▶ [WHAT THE TASK REQUIRES]: The number of lines below that contain the word "accomplish" is all that the answer should hold.

** SUPPLIED MATERIAL follows **

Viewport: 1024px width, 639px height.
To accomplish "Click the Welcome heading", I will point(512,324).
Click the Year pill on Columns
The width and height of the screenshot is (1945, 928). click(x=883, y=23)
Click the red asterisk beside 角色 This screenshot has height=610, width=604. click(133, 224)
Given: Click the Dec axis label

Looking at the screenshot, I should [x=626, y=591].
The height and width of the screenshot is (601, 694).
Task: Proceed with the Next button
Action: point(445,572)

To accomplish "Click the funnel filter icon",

** End of SUPPLIED MATERIAL **

▶ [TASK ANSWER]: 2